当の高岡市の男女平等問題苦情処理委員会だが、なぜか委員名はホームページに公開されていない。「シャッキット富山35」によれば、男女平等問題苦情処理委員会委員は、入江祐典弁護士、神川康子富山大副学長、吉川佳子人権擁護委員の3人。


講師の山下清子さんは、10代で母親を亡くし、実姉も若くして死亡した。「我慢の人生だった母や姉のような女たちの苦労を後世に残したくない」と、「個人的なことは政治的なこと、という言葉があるが、私たちの異議申し立ては、それです」と強調した。


今回、八王子市に山下さんを迎えたのは理由がある。「八王子市歌を考える会」の秋山映子代表や、井上睦子元市議、遠藤真子さん(八王子手をつなぐ女の会)、陣内泰子市議らから報告があった。


八王子市歌(1936年制定)には、1番から3番まで「奮え 多摩のますらを」とうたわれている。その一方、女性はどこにもうたわれていない。八王子手をつなぐ女の会は、かねてから批判してきた。2016年、小中学校への市歌指導依頼やCD化の動きを察知した同会らは、小中学校長や音楽担当に、問題点を指摘した。また、八王子市歌を考える会は、石森孝志市長に「市や学校の行事などで歌わせないでほしい」「歴史的資料とすべきだ」などと要望書を提出した。

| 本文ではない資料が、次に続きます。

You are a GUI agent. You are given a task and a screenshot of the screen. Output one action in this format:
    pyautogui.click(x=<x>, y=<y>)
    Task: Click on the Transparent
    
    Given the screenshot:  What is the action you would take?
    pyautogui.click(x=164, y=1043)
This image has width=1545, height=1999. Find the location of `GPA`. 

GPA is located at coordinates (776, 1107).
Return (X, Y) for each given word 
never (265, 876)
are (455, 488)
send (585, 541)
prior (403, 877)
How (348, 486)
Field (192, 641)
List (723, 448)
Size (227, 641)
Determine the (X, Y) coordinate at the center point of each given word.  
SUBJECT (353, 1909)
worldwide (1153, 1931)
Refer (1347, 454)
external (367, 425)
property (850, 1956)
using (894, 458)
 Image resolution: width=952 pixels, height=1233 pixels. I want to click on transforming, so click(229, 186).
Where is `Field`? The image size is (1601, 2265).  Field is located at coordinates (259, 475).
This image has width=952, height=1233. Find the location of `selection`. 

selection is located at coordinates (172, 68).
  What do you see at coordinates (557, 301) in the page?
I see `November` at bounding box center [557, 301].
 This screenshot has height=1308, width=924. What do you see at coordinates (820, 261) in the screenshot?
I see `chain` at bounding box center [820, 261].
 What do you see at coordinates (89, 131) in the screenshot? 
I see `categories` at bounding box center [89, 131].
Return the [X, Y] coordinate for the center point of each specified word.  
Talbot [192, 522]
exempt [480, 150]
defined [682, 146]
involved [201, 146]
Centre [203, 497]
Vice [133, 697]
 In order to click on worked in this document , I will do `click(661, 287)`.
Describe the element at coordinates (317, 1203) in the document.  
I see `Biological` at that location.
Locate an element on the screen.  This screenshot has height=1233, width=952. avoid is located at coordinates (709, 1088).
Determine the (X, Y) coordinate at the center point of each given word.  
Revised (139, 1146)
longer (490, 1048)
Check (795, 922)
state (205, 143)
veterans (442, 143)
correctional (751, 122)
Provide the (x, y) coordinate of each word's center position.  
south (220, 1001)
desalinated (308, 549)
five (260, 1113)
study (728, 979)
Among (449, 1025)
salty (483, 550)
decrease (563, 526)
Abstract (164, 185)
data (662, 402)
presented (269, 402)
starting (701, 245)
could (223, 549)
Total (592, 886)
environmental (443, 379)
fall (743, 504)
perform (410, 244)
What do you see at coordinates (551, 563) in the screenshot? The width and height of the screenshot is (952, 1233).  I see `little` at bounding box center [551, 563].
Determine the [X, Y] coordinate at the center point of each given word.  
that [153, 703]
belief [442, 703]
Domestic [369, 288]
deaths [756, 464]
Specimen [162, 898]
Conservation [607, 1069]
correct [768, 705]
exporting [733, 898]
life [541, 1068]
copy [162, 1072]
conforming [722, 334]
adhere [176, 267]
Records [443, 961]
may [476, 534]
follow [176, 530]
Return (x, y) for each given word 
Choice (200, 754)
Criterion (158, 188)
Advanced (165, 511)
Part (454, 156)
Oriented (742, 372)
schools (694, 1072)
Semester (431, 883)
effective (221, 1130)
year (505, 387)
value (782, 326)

こうした市民運動もあってか、現在、八王子市内の学校でこどもたちに広めることはなくなった。しかし、成人式や市の記念行事などの式典では歌い続けられている。市長は「大切に守っていくべきもの」などとして、女たちの要望を尊重する意向は見せていない。


高岡市の場合、男女平等問題苦情処理委員会は第3者機関として存在しているものの、行政側の追認機関となっているようだ。頼みの綱と訴えたのだが、その期待は無残にも打ち砕かれた。しかし、それでも「私ら市民が、あきらめずに物を言い続けなくは変わらない。とくに若い人たちに男女平等に関心のない人が多く、伝えていかなくては」と山下さんは力説した。


山下さんの報告によるとーー「申し出をして1か月経って、シャキット富山35の代表が高岡市民でなかったことから、出し直しを要求されて、山下名で再提出した」「男女平等問題苦情処理委員会への申し出は過去、書類上は一件もなかった」「市民から申し出があっても、窓口で書類には書ないようにと指導されていたようだ」「今回、申し出を退けられた後、男女平等問題苦情処理委員会の話し合いを知るため会議録を情報公開したが、要旨だけだった」「その要旨によると、会議は10189時半から1010分まで40分の1回のみ」「男女平等苦情処理委員会の結論はおかしいと考えて、再調査と再回答を求めたが、行政から『少数派の意見は認めない』などと言われた」


FEM-NEWSの三井マリ子(元八王子市民)は、福井県武生市(現越前市)の男女平等オンブッド(男女平等苦情処理委員会のこと)だった経験から、日本の行政の第3者機関の実態と問題点を話した。また、女性の体の一部を富士山にダブらせた千葉県市川市の市歌には、一同のけぞった。ほかにもとんでもない市歌があるだろうが、子どもたちのためにも改善していかねば、と話し合いは続いた。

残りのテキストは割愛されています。